Maxine Eskenazi www.cs.cmu.edu/~max
Principal Systems Scientist Tel. 412 268-3858
Language Technologies Institute Fax 412 268-6298
Carnegie Mellon University 1st three letters of my 1st name at 3 initials of the University dot edu
6413 Gates Hillman Complex
5000 Forbes Ave
Pittsburgh, PA 15213 USA
!!! Now available !!!
Eskenazi, M., Levow, G., Meng, H., Parent, G., Suendermann, D., 2013, Crowdsourcing for Speech Processing, Wiley. All proceeds go to the ISCA Student Travel Fund.

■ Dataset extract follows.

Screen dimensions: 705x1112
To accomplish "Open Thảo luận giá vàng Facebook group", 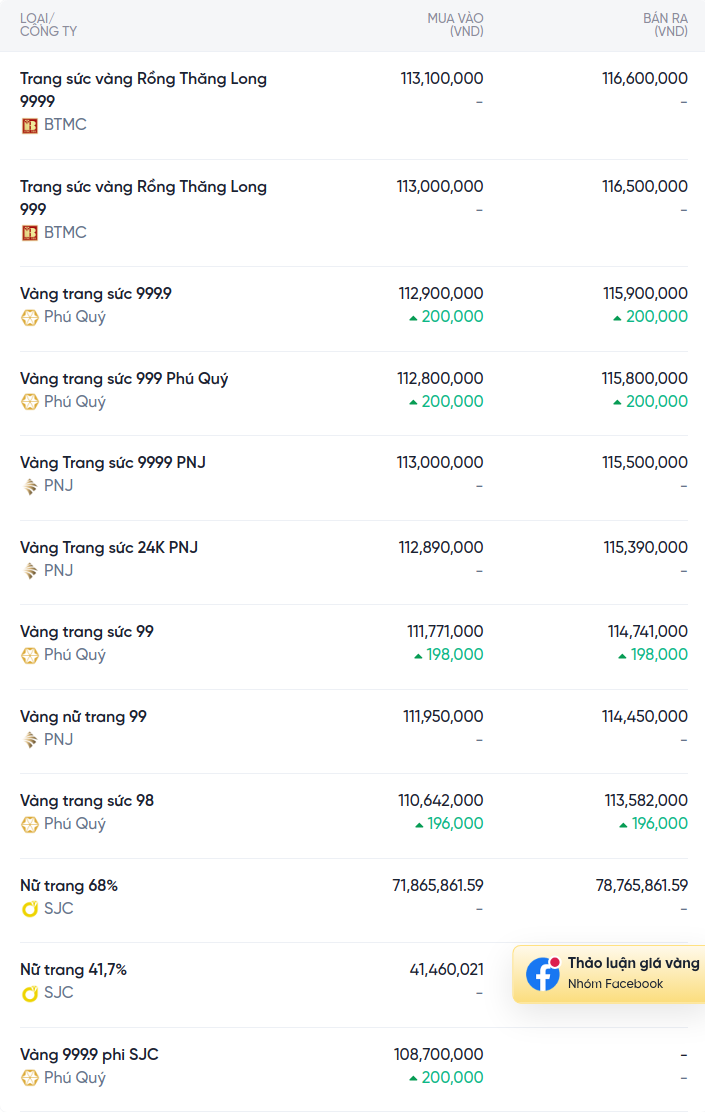I will [609, 974].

I am past chair of the SLaTE special interest group (Speech and Language Technology for Education) of ISCA (International Speech Communication Association) from 2006 to 2011. I am Director of the Dialog Research Center. And in 2013, I was co-chair of SIGDIAL’13.
MY INTERESTS, FROM SOME OF MY PUBLICATIONS:
Understanding the variability of the speech signal. Creating automatic systems (using spoken dialogue architectures, automatic speech recognition and synthesis) that benefit from this knowledge and that in turn provide a real benefit to end users. This endeavor implies studying groups of speakers, input conditions, styles of speech and detecting the acoustic and upper-level indices that are indicative of these variants. End benefits may include language learning and information giving and gathering.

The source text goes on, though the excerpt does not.